Testo estratto
|---|
Parte de mio sangue viene da lì, dal Castello di Fosini. I miei nonni Martellucci, spostandosi tra i vari poderi della tenuta, vi hanno abitato fino al febbraio del 1962. Mio babbo è nato a Riscone (poi hanno vissuto alla Torricella vicino a Gerfalco, alla Ripa, alla Mammoleta, ai Tre Colli). Al castello di Fosini mio babbo andava (o meglio, faceva finta, di andare) a scuola, con mia zia Annetta che credo sia l’unica bambina che ha fatto la prima, la seconda, poi l’hanno bocciata e ha rifatto la prima. Mio babbo era felice in quel mondo antico, povero, ma vero, viveva dell’essenziale, ma era felice, perché l’essenziale non erano i soldi ma i rapporti umani. Infatti anche oggi, ad oltre ottant’anni, appena può ci torna perché lì sono le sue radici, ben salde, come un albero.
|---|
Cosa farai
A. Nel ricordo sul Castello di Fosini, quali luoghi sono indicati tra parentesi come posti in cui la famiglia ha vissuto dopo Riscone? Elencali tutti.
B. Secondo il ricordo sul Castello di Fosini, perché il babbo era felice in quel mondo povero? Rispondi in una o due frasi.
C. Scrivi il seguito del ricordo sul Castello di Fosini a partire dall'ultima frase riportata.

Materiale fornito
|---|
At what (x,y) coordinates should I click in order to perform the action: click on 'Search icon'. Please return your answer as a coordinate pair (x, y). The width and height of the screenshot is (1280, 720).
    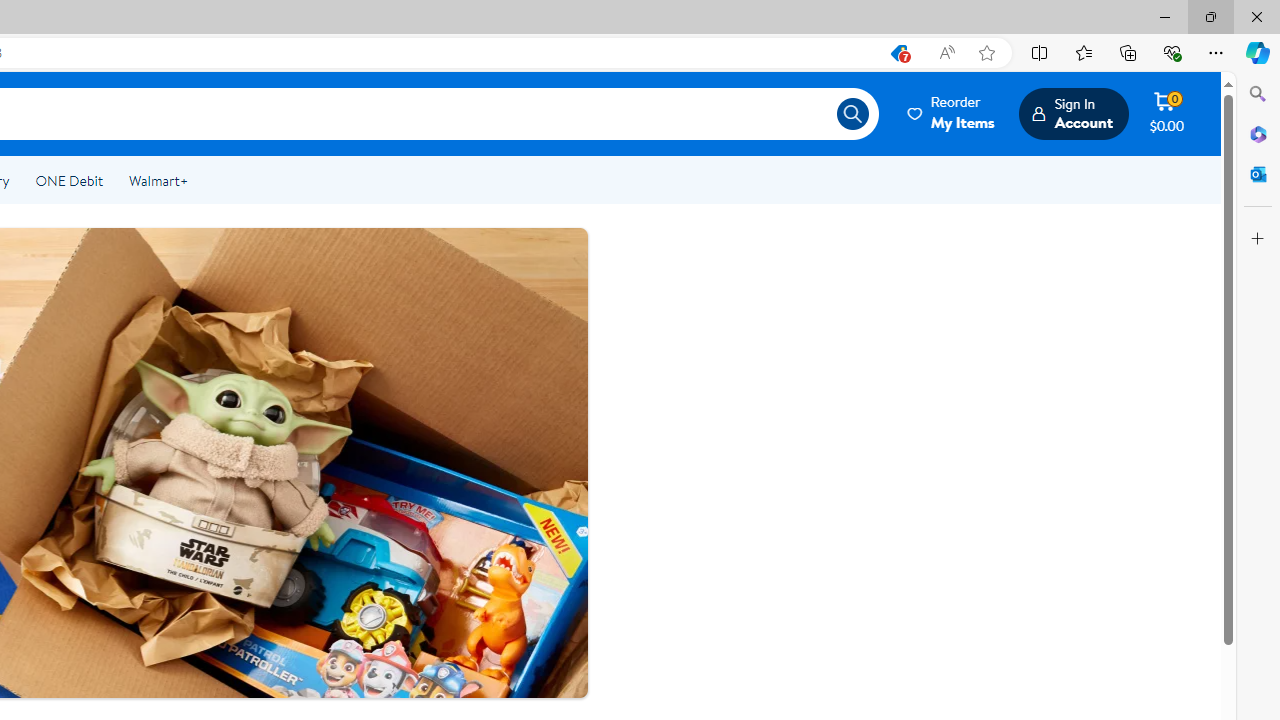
|---|
Risposte ai compiti
A. La Torricella (vicino a Gerfalco), la Ripa, la Mammoleta e i Tre Colli.

B. Era felice perché viveva dell'essenziale, e per lui l'essenziale non erano i soldi ma i rapporti umani.

C.
Ma pensavate di cavarvela con vicende melense di famiglia senza “beccarvi un po’ di storia? Comodi oggi.
Il Castello di Fosini è situato a 639 metri s.l.m., sovrastato dal promontorio del gruppo montuoso delle Cornate di Gerfalco e appare come una poderosa fortificazione arroccata su uno sperone calcareo che guarda la Valle del Pavone a strapiombo sulla stretta gola del Rio Riponti.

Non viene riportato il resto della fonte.